In 2002, there were discussions of closing the airport permanently, and the municipal airport advisory board was dissolved. However, by late 2019, interest in expanding the airport had increased: a private developer proposed an adjacent airpark-style residential development with runway access and private hangars, and in response to a long waiting list for hangar space, the city applied for a matching grant from the Texas Department of Transportation to build a new 7-unit hangar. On 16 October 2019, the advisory board was reinstated. On July 6, 2020, the Sherman City Council unanimously approved updates to its airport rules and regulations that will allow through-the-fence operations at the airport pending Texas DOT approval.

==Facilities==
The airport covers 144 acre at an elevation of 746 ft.

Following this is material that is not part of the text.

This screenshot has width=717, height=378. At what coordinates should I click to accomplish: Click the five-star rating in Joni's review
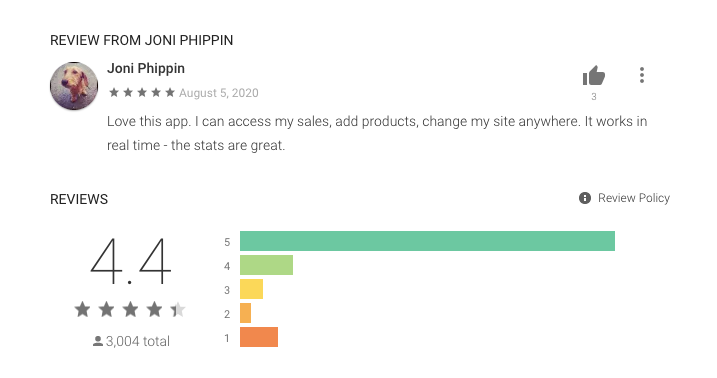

Its one runway, 16/34, is 4006 × 75 ft.

In the year ending 8 April 2019, the airport had 8,250 general aviation aircraft operations, an average of 23 per day. 23 aircraft were then based at this airport: 100% single-engine.

== Accidents and incidents ==
- 9 May 1931: A student pilot and a flight instructor in an unidentified aircraft were killed in a crash after taking off and performing a series of aerobatic maneuvers over and near the airport. Observers stated that the center section wing fuel tank broke loose and damaged the empennage as it subsequently fell away.
- 25 July 2000: An Schweizer 269C helicopter, registration number N298SH, abruptly yawed left and experienced a sudden increase in engine RPM on final approach. The aircraft bounced on impact and rolled over on its left side, suffering substantial damage; the pilot was uninjured while the single passenger suffered minor injuries. The accident was attributed to "the total failure of the clutch cable during landing, which resulted from fatigue cracking of the cable's individual wires."
- 9 June 2002: An Cessna 177, registration number N2282Y, bounced during landing and departed the left side of the runway. The aircraft was substantially damaged and the pilot suffered serious injuries; the single passenger was not injured. The accident was attributed to "The hard landing as result of the pilot's failure to maintain aircraft control during landing. A contributing factor was the gusty crosswinds."